_Assignment_:
Work through the records that follow and return each line containing the word "agent".

_____

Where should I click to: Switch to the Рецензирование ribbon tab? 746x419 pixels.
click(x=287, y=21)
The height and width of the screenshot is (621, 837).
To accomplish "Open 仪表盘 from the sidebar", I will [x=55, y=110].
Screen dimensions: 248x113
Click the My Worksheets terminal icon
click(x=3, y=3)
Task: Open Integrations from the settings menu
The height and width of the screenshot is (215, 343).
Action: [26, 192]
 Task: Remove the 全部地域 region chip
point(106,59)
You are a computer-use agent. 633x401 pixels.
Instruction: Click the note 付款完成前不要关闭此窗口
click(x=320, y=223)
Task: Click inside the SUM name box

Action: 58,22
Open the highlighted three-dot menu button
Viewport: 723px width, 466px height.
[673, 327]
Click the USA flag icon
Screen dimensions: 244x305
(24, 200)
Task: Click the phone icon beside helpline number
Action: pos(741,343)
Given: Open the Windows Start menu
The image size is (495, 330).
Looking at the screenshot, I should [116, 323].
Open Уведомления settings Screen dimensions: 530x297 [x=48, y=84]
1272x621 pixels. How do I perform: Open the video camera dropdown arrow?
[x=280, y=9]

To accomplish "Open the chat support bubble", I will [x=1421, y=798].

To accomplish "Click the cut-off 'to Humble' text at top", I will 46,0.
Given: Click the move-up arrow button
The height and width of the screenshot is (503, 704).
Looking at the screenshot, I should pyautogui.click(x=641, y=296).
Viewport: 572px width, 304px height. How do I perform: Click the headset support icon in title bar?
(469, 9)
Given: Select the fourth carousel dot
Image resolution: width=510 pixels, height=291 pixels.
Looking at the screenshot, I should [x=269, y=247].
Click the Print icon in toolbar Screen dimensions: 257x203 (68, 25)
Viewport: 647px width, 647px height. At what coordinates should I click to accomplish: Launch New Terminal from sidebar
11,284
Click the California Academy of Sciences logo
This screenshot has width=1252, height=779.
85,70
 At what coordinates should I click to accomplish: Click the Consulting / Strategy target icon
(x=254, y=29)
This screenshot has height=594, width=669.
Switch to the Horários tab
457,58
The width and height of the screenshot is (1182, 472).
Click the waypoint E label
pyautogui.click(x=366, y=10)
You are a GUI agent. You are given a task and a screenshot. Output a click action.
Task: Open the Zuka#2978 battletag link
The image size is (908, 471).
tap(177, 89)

_____

_Response area_:
You are a computer-use agent. 633x401 pixels.
You are a GUI agent. You are given a task and a screenshot. Output a click action.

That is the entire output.